Il était dépendant affectif. On n’osait pas partir trop longtemps. Pour le chat. On anticipait ses réactions. Une fois, on est allé une semaine au Manoir Richelieu. Il avait de la visite trois fois par jour. TROIS. Ça n’a pas suffit. Ce n’était pas nous. Il a eu un choc post-traumatique. Comprendre : il a hurlé devant la porte d’entrée de l’appartement pendant deux semaines. Il nous cherchait pis on était là. J’ai eu le goût de lui donner des calmants.
Après tout ça, t’as le goût de me dire.
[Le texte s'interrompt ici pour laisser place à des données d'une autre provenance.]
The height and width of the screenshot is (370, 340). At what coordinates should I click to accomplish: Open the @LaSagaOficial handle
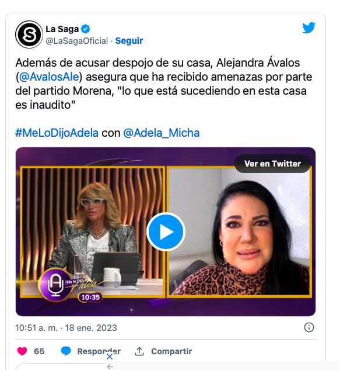pos(77,41)
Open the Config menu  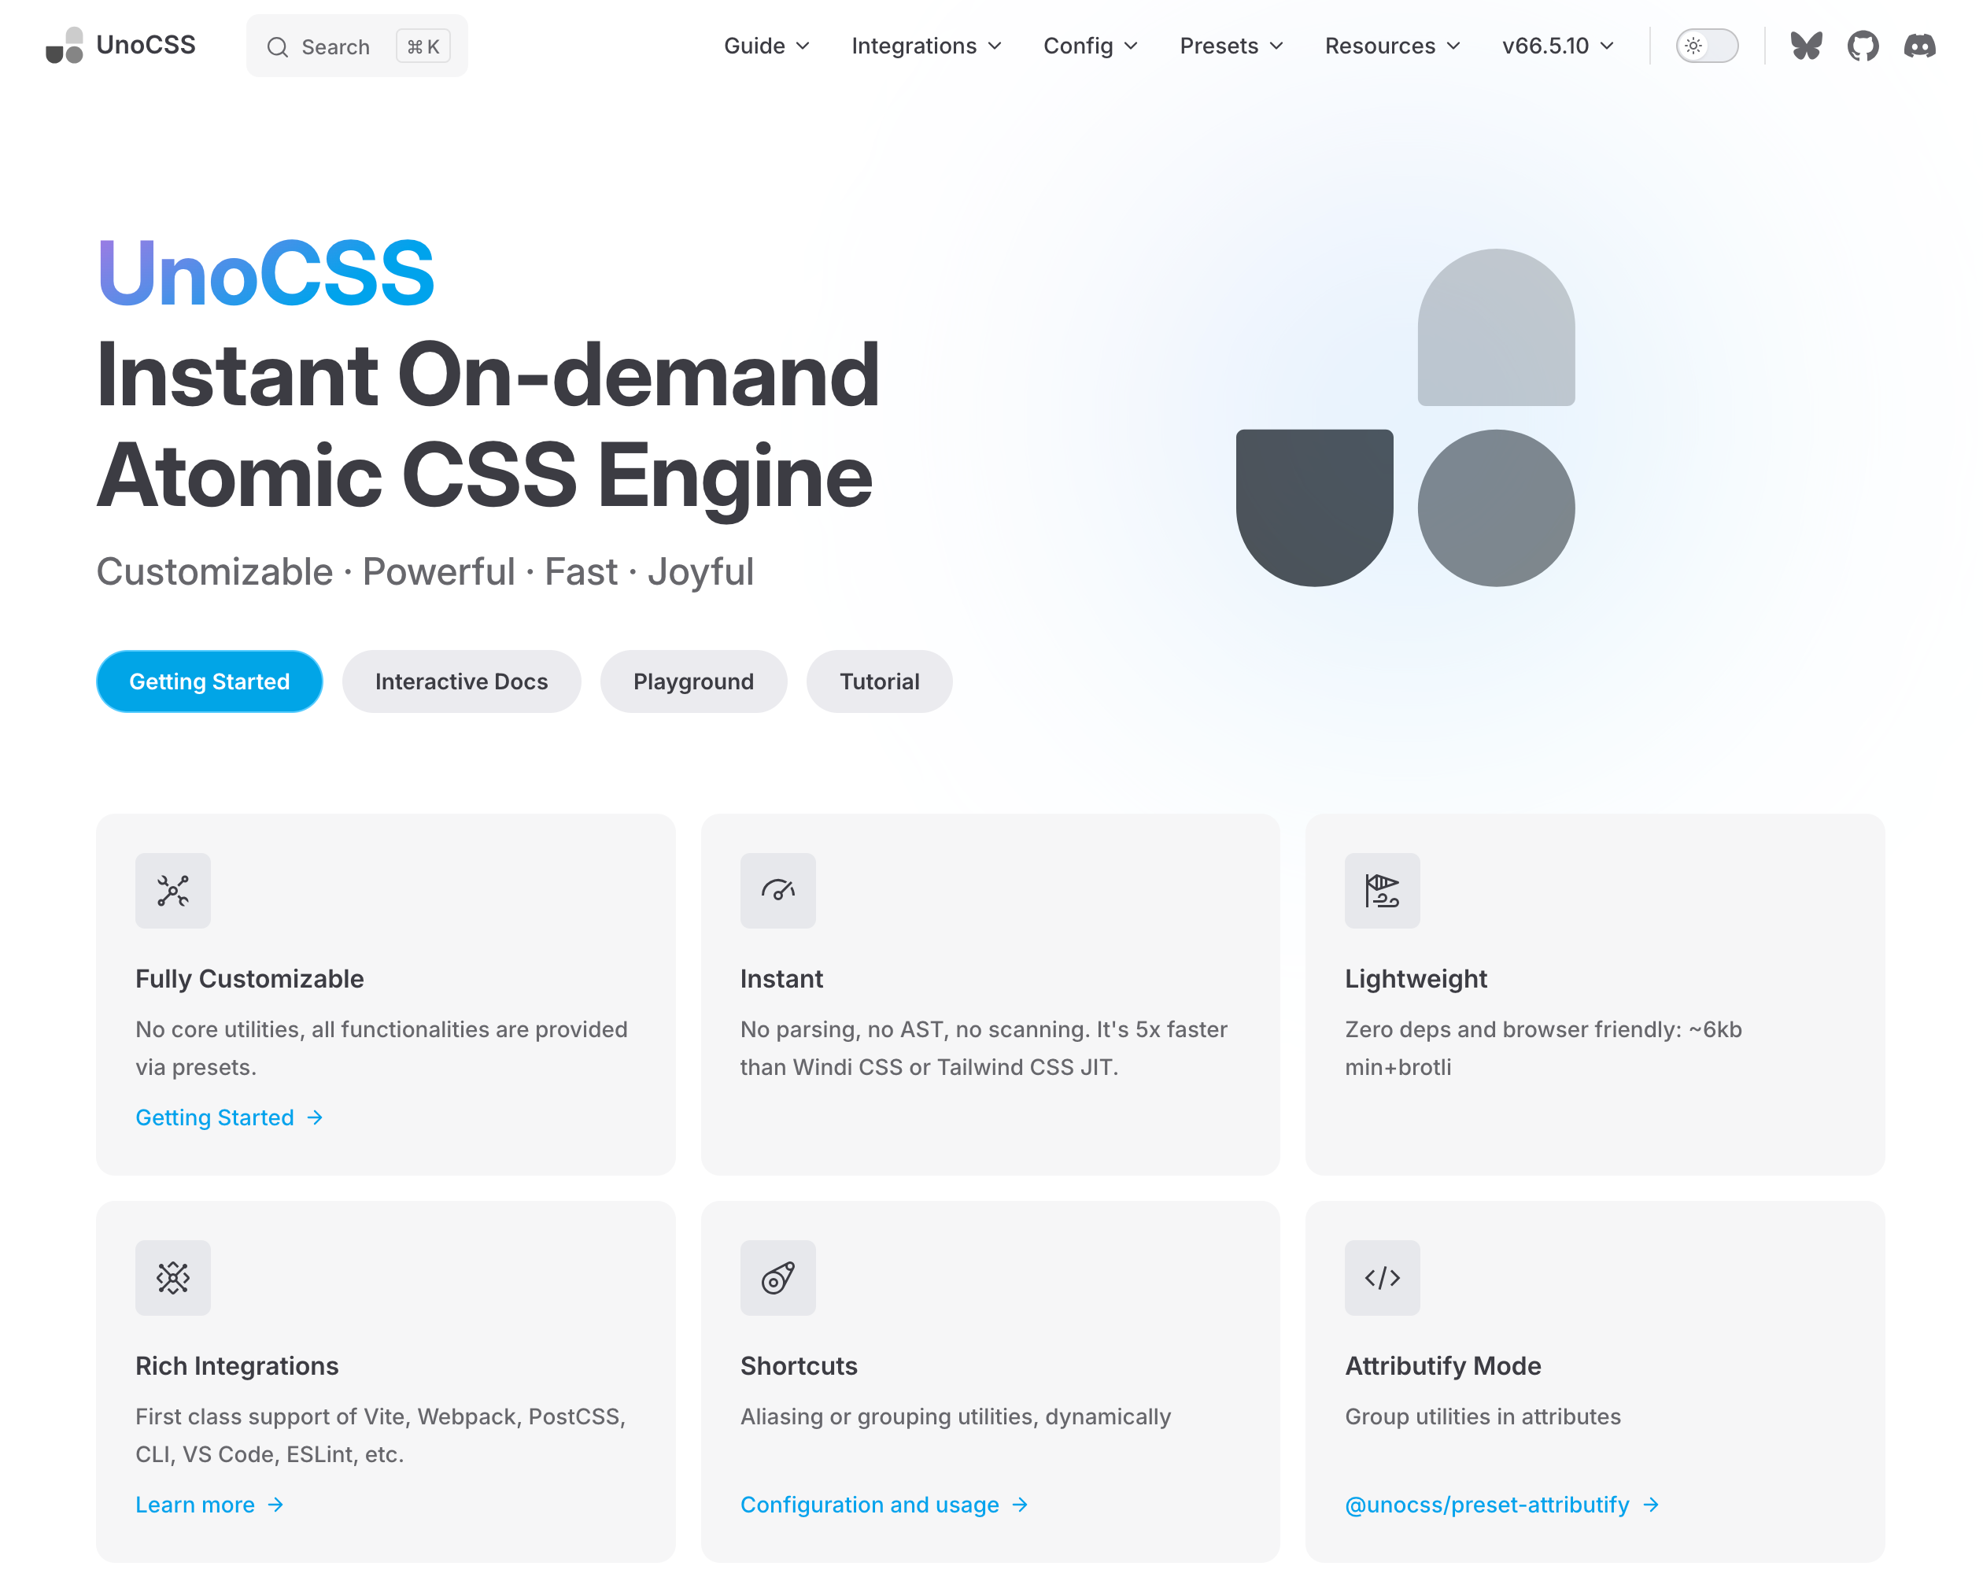[x=1090, y=46]
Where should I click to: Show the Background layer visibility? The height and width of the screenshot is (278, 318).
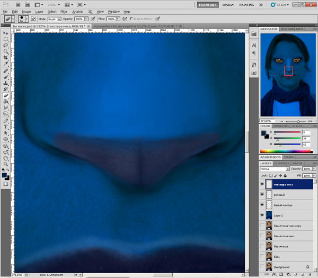[x=263, y=267]
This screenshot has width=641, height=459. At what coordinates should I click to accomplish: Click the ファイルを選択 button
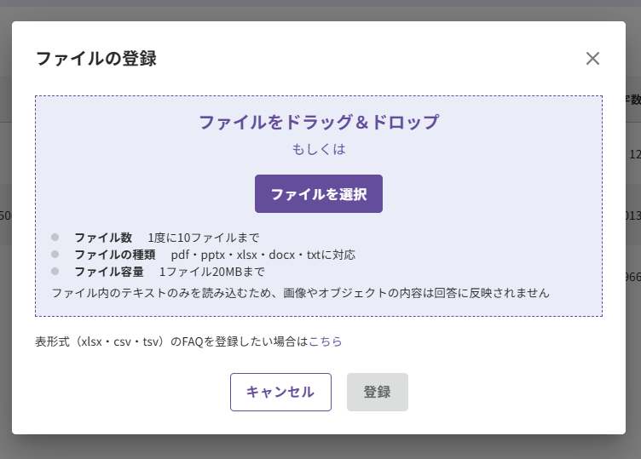tap(319, 193)
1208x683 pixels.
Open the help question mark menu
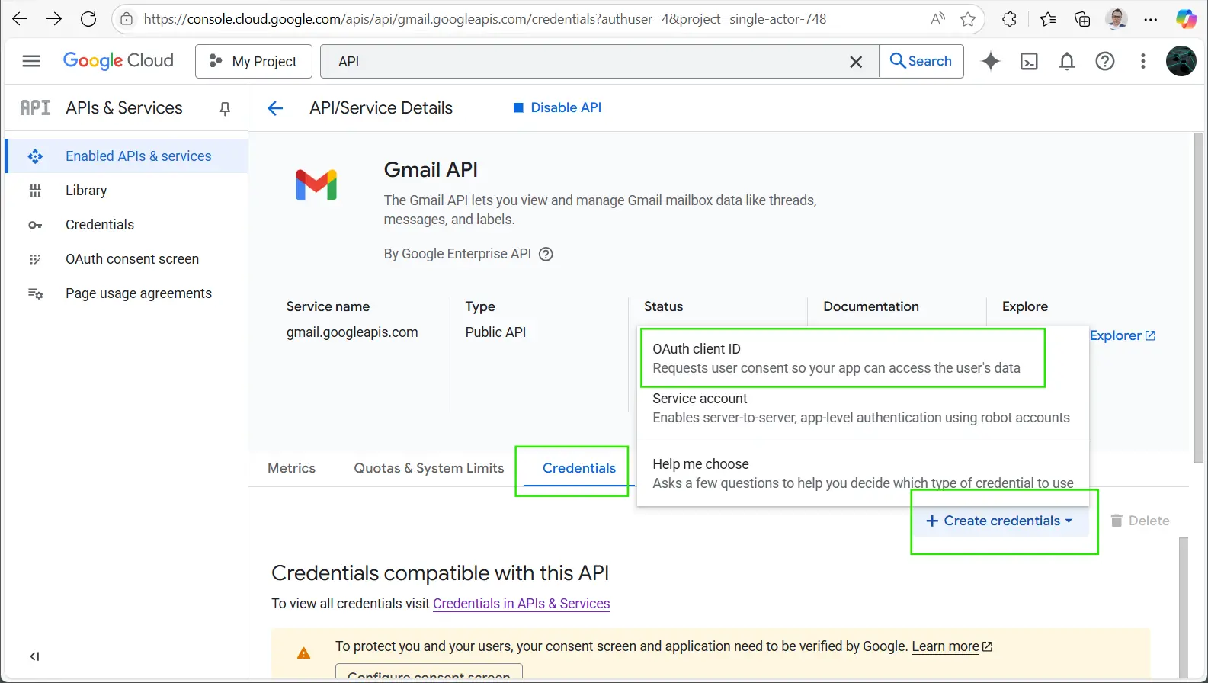pyautogui.click(x=1104, y=62)
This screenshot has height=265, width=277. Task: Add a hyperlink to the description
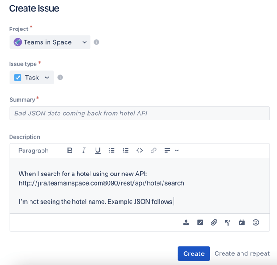pos(153,151)
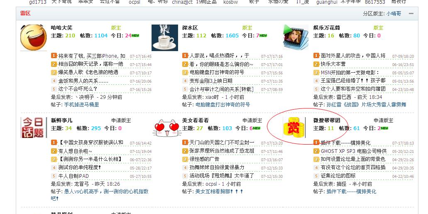Open the 哈哈大笑 forum title

pyautogui.click(x=62, y=28)
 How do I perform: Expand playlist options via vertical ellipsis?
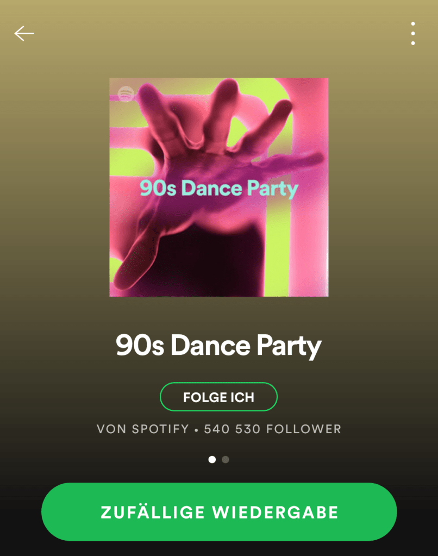[x=413, y=33]
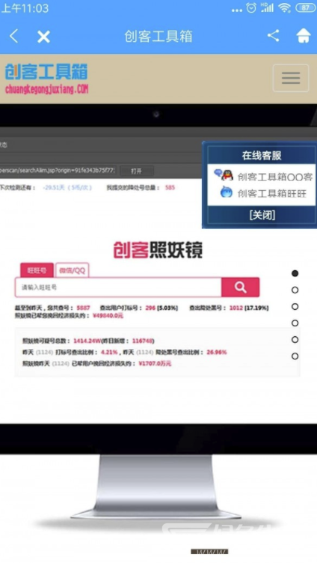Image resolution: width=317 pixels, height=563 pixels.
Task: Close the 在线客服 panel via [关闭]
Action: 262,215
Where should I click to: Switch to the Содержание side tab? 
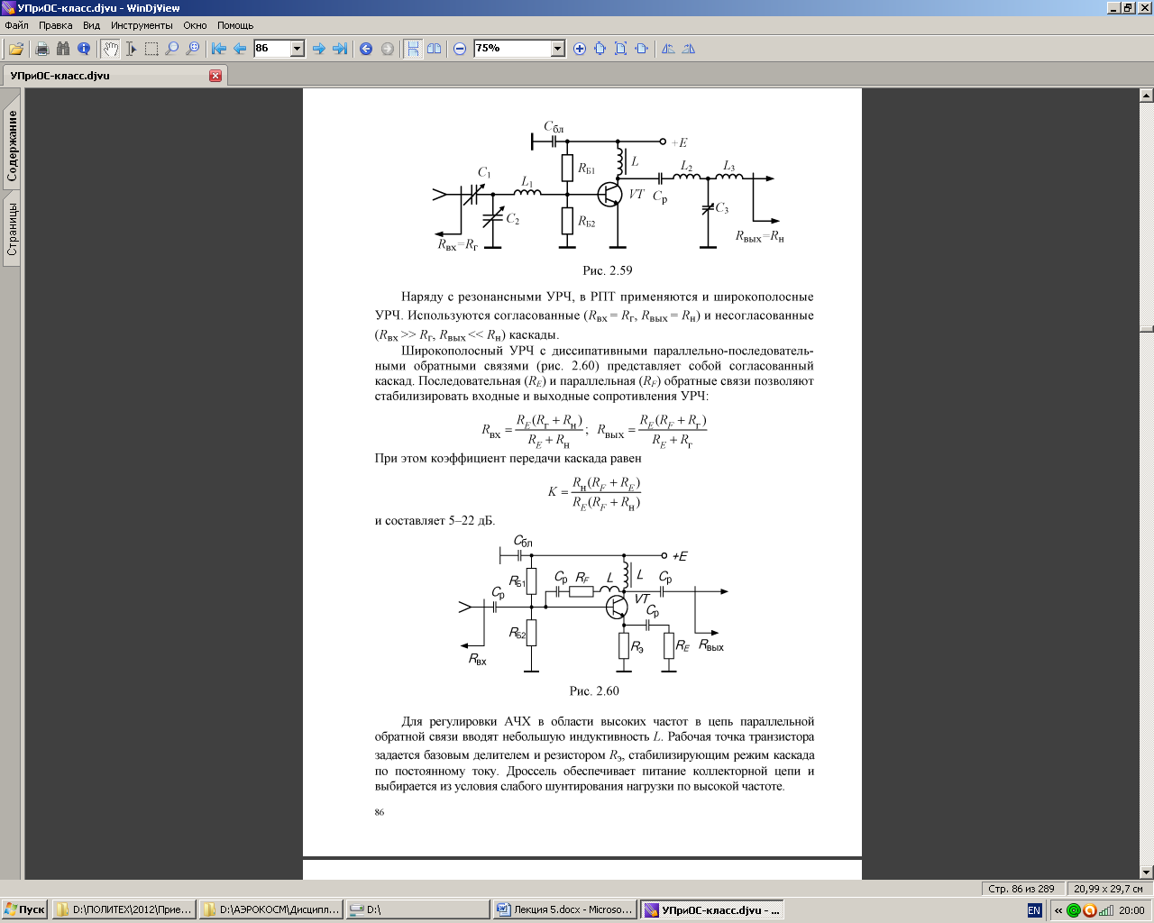pos(12,146)

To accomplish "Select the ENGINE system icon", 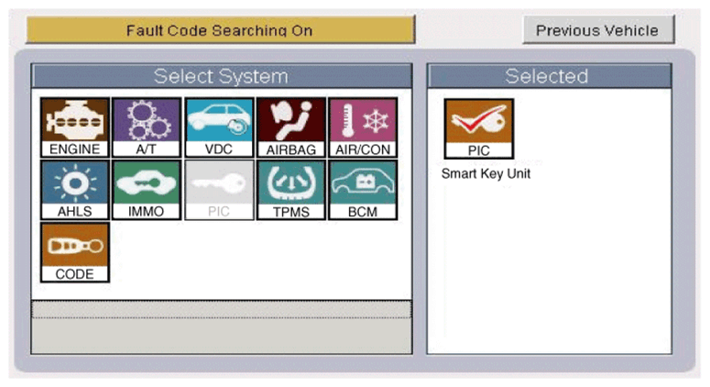I will point(75,127).
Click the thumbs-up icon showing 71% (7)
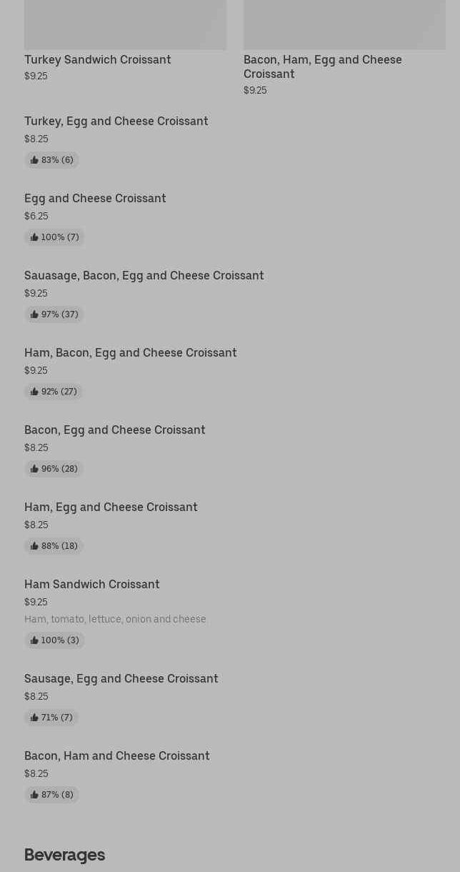The width and height of the screenshot is (460, 872). pyautogui.click(x=34, y=718)
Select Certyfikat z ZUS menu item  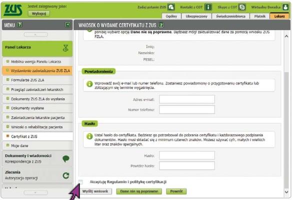tap(38, 136)
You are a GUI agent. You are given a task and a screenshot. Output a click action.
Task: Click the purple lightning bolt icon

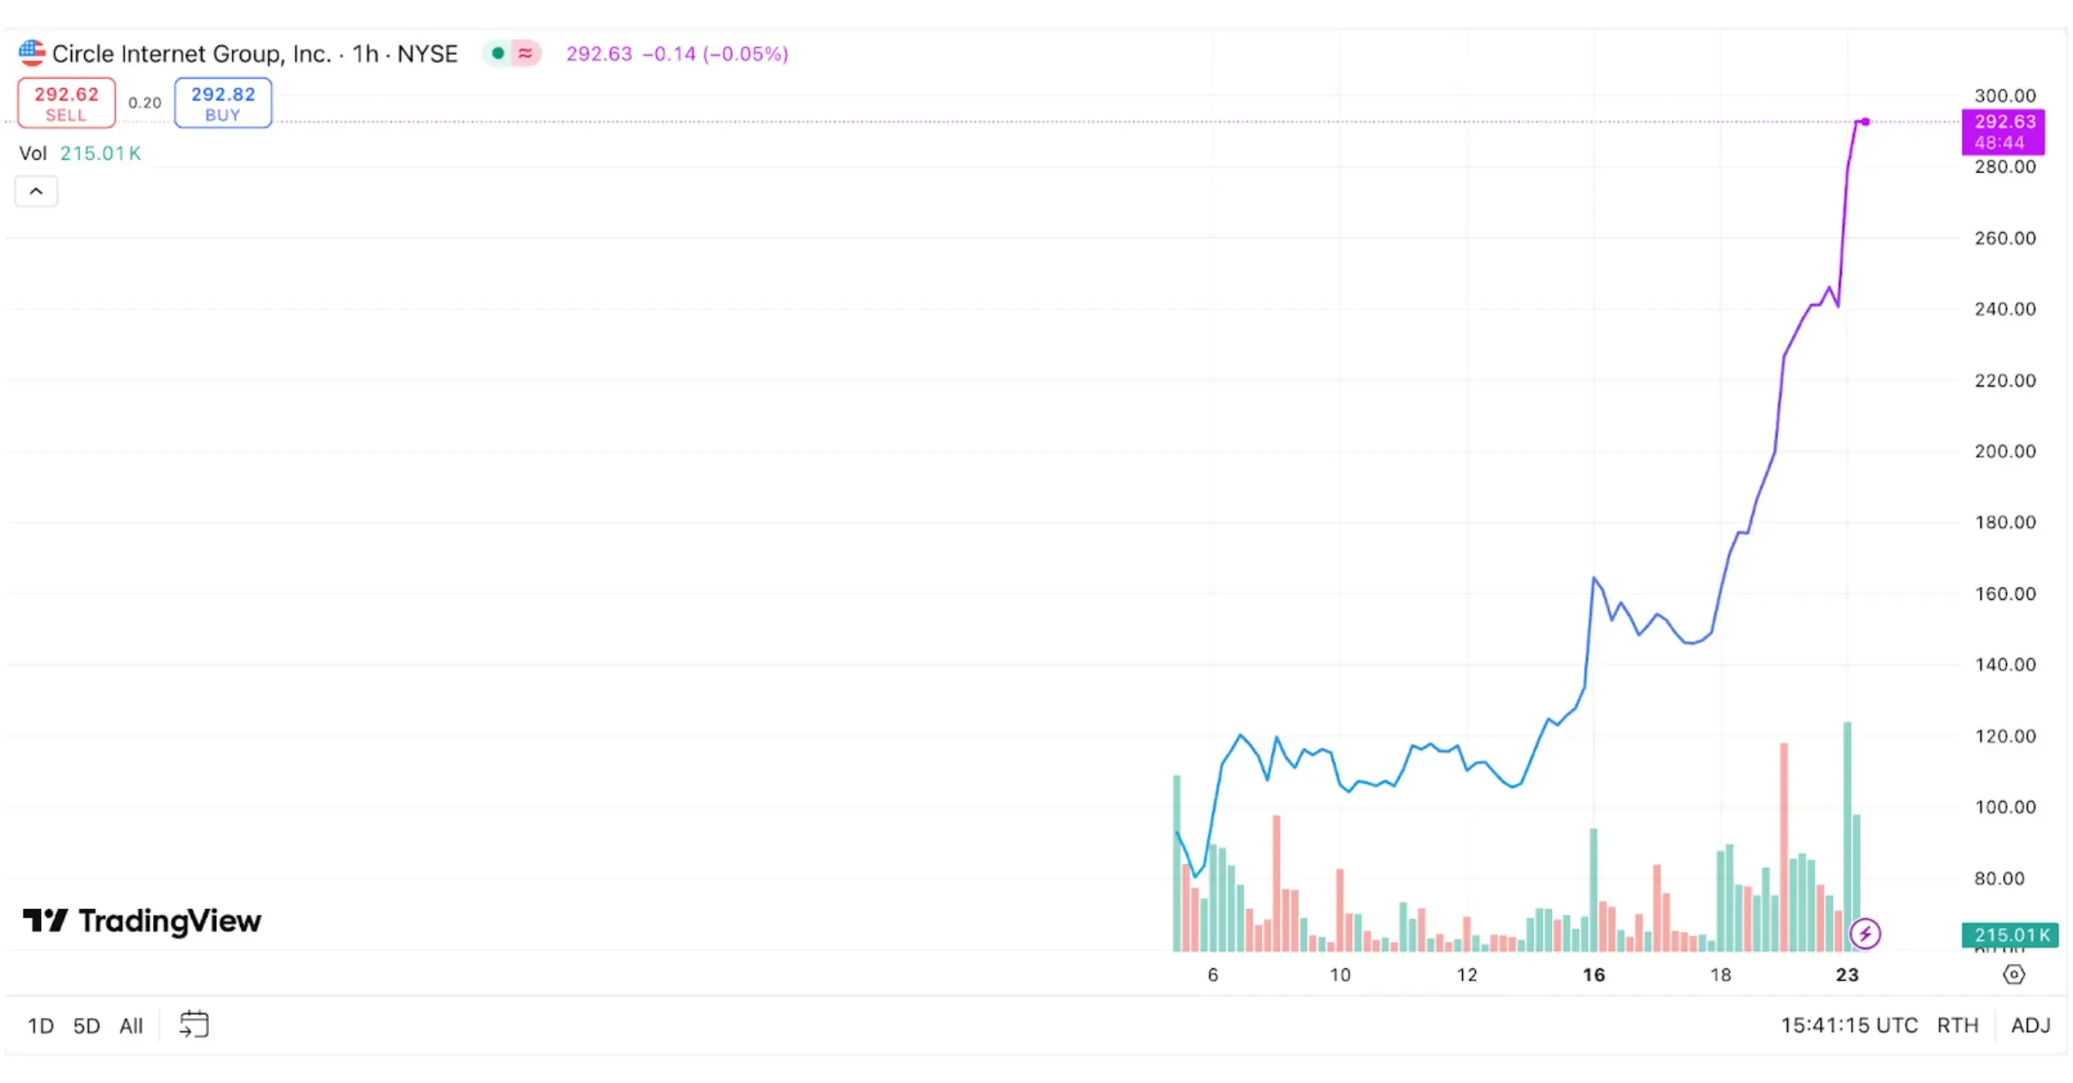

Voyons don’ que vous l’avez gardé pourquoi l’avez vous gardé vous êtes pas un peu caves d’avoir enduré ça tu te laisses pas mener par un esti de chat. Je peux juste te répondre qu’on est effectivement caves.
Y’était tout le temps vraiment content de nous voir. J’pense que personne n’a jamais été aussi content que j’existe que lui. Y se lovait. C’tait une bouillotte. Le p’tit pouvait toute y faire. Y’était masochiste, le chatdemarde, ça dû aider à la santé de leur relation. Mais bon, détail. Y’aimait, t’sais. Pis il y avait de quoi dans sa vulnérabilité. Y se frottait sué chiens. Y serait mort après deux secondes si on l’avait laissé aller dehors. Mangé par un écureuil. J’pense qu’on savait que n’importe qui d’autre que nous le ferait euthanasier. Fa’que. On a eu aucun égard pour notre qualité de vie pendant douze ans.
Il est mort l’an dernier, un mois pile après qu’on se soit séparé. Dans mes bras, chez le vétérinaire. Il avait 17 ans. J’ai tellement braillé. Avec des spasmes de triste dans le corps pis toute. Je ne m’explique pas tant l’intensité de la réaction. C’tait mon chatdemarde. Pis y’était plus de marde que le tien.